* [Problem to solve]: Check each line of the records below for the word "pixel" and copy those where it appears.

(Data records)
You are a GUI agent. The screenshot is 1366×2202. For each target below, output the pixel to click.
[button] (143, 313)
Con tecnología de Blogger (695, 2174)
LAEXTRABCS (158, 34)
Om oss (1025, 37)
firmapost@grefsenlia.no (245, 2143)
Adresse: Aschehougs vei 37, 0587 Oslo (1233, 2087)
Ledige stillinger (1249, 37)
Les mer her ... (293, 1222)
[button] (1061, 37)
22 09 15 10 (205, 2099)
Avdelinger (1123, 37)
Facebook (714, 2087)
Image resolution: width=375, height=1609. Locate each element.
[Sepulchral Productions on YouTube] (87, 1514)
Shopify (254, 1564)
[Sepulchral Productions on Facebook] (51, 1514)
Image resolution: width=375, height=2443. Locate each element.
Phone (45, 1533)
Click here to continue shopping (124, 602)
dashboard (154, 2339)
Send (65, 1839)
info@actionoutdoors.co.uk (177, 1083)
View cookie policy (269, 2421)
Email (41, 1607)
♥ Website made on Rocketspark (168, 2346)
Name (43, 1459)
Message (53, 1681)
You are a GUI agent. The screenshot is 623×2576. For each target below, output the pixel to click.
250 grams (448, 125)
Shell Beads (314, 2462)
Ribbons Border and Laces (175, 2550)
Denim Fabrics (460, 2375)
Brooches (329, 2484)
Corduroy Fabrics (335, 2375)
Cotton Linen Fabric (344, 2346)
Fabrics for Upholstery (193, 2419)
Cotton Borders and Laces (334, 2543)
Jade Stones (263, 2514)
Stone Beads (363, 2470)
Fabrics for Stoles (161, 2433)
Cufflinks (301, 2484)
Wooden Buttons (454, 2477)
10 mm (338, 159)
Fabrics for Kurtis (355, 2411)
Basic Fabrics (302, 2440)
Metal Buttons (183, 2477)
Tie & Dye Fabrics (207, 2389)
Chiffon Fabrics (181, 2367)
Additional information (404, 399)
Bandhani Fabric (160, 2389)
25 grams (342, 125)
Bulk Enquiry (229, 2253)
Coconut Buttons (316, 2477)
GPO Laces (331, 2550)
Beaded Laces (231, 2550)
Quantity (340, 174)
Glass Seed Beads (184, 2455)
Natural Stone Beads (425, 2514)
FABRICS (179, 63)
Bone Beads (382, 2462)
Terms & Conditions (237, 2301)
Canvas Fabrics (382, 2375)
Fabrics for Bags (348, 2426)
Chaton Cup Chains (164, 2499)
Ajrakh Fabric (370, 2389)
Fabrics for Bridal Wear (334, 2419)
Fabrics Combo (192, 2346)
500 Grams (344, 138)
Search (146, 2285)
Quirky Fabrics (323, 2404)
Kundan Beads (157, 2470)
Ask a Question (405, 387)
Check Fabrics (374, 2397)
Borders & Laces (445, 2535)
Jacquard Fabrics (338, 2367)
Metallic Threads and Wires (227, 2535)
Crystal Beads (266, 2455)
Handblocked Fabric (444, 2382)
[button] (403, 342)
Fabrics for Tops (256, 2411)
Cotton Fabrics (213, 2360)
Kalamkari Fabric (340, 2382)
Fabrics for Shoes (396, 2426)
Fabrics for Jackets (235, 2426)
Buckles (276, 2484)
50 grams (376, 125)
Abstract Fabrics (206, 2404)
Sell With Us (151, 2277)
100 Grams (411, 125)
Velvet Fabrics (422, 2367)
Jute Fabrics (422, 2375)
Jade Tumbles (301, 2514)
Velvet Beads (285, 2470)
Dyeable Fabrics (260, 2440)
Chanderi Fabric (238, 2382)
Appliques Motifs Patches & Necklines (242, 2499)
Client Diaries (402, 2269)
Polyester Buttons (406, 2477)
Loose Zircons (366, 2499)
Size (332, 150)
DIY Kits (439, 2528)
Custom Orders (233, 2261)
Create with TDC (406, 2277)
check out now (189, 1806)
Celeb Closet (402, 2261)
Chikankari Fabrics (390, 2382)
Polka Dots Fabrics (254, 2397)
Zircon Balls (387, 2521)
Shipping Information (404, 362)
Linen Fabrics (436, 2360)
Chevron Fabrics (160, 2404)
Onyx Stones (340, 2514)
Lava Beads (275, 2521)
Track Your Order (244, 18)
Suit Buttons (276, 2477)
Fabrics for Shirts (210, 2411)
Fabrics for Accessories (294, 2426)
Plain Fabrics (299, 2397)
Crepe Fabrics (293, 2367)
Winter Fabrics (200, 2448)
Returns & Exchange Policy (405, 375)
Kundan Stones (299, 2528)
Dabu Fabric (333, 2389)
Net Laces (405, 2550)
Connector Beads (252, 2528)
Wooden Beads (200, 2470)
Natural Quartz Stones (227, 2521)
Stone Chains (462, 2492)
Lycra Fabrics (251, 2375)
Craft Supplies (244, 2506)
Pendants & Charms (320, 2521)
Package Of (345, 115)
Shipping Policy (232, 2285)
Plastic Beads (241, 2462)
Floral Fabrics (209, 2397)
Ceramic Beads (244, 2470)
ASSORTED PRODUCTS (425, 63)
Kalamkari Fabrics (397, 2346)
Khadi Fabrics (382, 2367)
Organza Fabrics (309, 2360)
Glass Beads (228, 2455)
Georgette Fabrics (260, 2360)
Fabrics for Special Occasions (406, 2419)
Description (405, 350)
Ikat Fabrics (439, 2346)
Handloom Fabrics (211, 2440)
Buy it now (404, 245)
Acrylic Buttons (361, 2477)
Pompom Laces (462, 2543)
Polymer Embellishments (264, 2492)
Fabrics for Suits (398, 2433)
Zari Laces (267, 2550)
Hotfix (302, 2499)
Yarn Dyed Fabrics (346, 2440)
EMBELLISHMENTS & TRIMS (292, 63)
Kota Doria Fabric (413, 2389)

* [Answer section]:
You are a GUI agent. The screenshot is 1366×2202. For each target below, output the pixel to click.
You are a GUI agent. The screenshot is 623×2576. For each target below, output the pixel to click.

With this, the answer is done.